Data Visualization With Stata

Author

Andy Grogan-Kaylor

Published

May 16, 2024

1 Introduction

Stata is a powerful and intuitive data analysis program. Learning how to graph in Stata is an important part of learning how to use Stata. Yet, until recently, the default graphs in Stata have been less than optimal. However, recent versions of Stata have a very professional looking and aesthetically appealing default graph scheme.

This document is an introduction to (a) basic graphing ideas in Stata; and (b) a quick note on the use of schemes to customize your Stata graphs.

2 What are Variables?

  • By variables, I simply mean the columns of data that you have.
  • For our purposes, you may think of variables as synonymous with questionnaire items, or columns of data.
Column 1 Column 2 Column 3
Row 1
Row 2
Row 3

3 Variable Types

  • Categorical variables represent unordered categories like race, ethnicity, neighborhood, religious affiliation, or place of residence.
  • Continuous variables represent a continuous scale like income, a mental health scale, or a measure of life expectancy.

4 A Data Visualization Strategy

Once we have discerned the type of variable that have, there are two followup questions we may ask before deciding upon a graphing strategy:

  • Is our graph about one thing at a time?
    • How much of x is there?
    • What is the distribution of x?
  • Is our graph about two things at a time?
    • What is the relationship of x and y?
    • How are x and y associated?

5 Data Source

Norway Spruce and Larch Forest in Austrian Alps

Image Source: https://ec.europa.eu/jrc/en/research-topic/forestry/qr-tree-project/norway-spruce

The data used in this example are derived from the R package Functions and Datasets for “Forest Analytics with R”.
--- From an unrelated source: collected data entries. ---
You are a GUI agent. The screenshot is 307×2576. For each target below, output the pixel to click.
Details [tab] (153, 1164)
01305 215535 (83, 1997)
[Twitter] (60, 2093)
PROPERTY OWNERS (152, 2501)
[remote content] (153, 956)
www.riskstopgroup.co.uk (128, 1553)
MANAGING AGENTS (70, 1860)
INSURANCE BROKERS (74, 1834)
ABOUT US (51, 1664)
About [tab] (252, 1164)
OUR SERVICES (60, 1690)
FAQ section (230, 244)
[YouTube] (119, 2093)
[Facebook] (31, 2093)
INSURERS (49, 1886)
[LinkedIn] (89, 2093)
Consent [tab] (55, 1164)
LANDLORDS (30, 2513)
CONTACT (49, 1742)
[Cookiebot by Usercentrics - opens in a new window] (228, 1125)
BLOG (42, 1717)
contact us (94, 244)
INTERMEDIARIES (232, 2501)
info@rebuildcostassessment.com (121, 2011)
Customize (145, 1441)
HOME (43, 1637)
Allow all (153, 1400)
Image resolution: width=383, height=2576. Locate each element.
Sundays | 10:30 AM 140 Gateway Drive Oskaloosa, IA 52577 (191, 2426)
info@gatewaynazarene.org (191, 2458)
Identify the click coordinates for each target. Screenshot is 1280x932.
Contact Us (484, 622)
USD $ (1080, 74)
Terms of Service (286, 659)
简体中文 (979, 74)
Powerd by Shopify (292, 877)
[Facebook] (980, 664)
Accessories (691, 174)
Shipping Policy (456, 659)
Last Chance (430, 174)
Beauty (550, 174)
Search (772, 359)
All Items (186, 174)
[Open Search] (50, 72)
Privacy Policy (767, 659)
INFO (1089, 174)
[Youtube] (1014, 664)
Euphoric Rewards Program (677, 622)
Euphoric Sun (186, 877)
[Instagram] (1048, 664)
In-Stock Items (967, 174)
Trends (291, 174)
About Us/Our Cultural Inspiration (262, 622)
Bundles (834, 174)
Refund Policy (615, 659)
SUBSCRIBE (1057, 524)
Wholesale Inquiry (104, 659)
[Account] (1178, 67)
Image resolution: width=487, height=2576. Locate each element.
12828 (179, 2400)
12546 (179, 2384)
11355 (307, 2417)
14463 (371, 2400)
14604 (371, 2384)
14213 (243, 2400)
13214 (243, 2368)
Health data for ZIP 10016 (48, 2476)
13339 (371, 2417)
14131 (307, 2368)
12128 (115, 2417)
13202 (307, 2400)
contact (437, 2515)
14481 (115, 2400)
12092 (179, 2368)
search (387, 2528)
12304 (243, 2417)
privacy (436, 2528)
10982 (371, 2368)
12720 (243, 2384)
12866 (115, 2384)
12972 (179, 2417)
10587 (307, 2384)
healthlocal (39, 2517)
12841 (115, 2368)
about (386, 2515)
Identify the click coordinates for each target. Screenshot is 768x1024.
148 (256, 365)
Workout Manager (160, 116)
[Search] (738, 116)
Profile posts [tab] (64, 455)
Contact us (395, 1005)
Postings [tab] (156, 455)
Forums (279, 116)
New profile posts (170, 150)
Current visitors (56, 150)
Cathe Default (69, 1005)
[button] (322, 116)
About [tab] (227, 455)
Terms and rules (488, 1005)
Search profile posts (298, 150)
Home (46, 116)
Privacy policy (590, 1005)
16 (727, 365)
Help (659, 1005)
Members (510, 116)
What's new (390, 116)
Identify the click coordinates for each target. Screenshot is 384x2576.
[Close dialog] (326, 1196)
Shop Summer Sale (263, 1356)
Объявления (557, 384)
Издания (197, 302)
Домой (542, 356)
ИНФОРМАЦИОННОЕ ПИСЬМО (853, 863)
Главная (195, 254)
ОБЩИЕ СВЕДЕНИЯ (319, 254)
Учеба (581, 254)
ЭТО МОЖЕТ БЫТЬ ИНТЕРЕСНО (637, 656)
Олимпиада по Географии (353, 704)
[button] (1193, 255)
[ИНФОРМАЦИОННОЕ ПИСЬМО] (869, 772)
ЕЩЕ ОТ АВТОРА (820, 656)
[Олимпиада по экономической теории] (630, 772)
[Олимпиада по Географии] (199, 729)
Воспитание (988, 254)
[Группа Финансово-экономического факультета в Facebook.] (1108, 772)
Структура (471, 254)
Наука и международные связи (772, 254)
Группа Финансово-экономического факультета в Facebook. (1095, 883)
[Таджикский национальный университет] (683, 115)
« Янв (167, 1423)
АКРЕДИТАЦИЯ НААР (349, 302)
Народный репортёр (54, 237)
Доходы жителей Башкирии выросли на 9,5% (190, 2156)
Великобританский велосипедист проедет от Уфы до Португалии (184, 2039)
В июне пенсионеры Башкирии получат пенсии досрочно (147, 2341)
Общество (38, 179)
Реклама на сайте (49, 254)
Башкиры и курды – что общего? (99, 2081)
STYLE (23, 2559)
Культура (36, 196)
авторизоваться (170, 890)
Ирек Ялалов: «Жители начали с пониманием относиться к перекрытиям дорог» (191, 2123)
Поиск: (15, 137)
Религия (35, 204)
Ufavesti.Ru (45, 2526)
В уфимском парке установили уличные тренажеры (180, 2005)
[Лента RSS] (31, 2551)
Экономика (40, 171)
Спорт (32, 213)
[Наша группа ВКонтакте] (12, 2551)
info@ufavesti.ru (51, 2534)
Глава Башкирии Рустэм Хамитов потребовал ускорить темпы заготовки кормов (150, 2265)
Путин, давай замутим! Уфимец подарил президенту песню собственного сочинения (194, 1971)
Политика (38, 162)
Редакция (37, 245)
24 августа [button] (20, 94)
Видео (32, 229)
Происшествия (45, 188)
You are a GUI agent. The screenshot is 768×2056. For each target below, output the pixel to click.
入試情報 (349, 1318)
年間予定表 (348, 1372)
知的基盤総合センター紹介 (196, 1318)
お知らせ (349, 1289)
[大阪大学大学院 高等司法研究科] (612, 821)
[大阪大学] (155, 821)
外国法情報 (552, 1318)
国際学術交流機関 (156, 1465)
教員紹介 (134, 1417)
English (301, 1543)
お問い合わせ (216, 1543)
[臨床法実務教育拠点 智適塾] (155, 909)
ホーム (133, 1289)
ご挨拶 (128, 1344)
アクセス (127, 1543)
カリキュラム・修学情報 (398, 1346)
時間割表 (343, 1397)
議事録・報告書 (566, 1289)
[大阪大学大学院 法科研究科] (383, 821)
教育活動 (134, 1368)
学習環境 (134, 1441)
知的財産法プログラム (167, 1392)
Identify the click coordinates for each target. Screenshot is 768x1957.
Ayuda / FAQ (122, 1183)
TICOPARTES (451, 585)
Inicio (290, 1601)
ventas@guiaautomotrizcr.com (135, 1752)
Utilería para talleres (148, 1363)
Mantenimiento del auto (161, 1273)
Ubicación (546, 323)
According to the documentation, the source of these data are: “von Guttenberg’s Norway spruce (Picea abies [L.] Karst) tree measurement data.”

Old Tjikko, a 9,550 Year Old Norway Spruce in Sweden

The documentation goes on to further note that:

“The data are measures from 107 trees. The trees were selected as being of average size from healthy and well stocked stands in the Alps.”


use "https://github.com/agrogan1/Stata/raw/main/data-visualization-with-Stata/gutten.dta", clear

6 Variables

site Growth quality class of the tree’s habitat. 5 levels.

location Distinguishes tree location. 7 levels.

tree An identifier for the tree within location.

age_base The tree age taken at ground level.

height Tree height, m.

dbh_cm Tree diameter, cm.

volume Tree volume.

age_bh Tree age taken at 1.3 m.

tree.ID A factor uniquely identifying the tree.

7 Graphs

7.1 One Continuous Thing At A Time (histogram x)

histogram height, title("Tree Height")
    
graph export myhistogram.png, width(1000) replace

Histogram Of Tree Height

7.2 One Categorical Thing At A Time (graph bar, over(x))

graph bar, over(location) title("Tree Location")
    
graph export mybargraph.png, width(1000) replace

Bar Graph Of Tree Location

7.3 Continuous by Continuous (twoway scatter y x)

twoway scatter height age_base, title("Tree Height by Age")
    
graph export myscatter.png, width(1000) replace

Scatterplot Of Tree Height By Age

7.4 Categorical by Categorical (graph bar, over(x) over(y))

graph bar, over(site) over(location) title("Tree Site Growth Quality by Location")
    
graph export mybargraph2.png, width(1000) replace

Bar Graph Of Tree Site By Location

7.5 Continuous by Categorical (graph bar y, over(x))

graph bar height, over(location) title("Tree Height by Location")
    
graph export mybargraph3.png, width(1000) replace

Bar Graph Of Mean Tree Height By Location

8 Schemes (,scheme(...))

Stata graph schemes can substantially change the look of a graph. Built in graph schemes include s1color, the new default scheme stcolor, the older default scheme s2color, sj, economist and s1rcolor.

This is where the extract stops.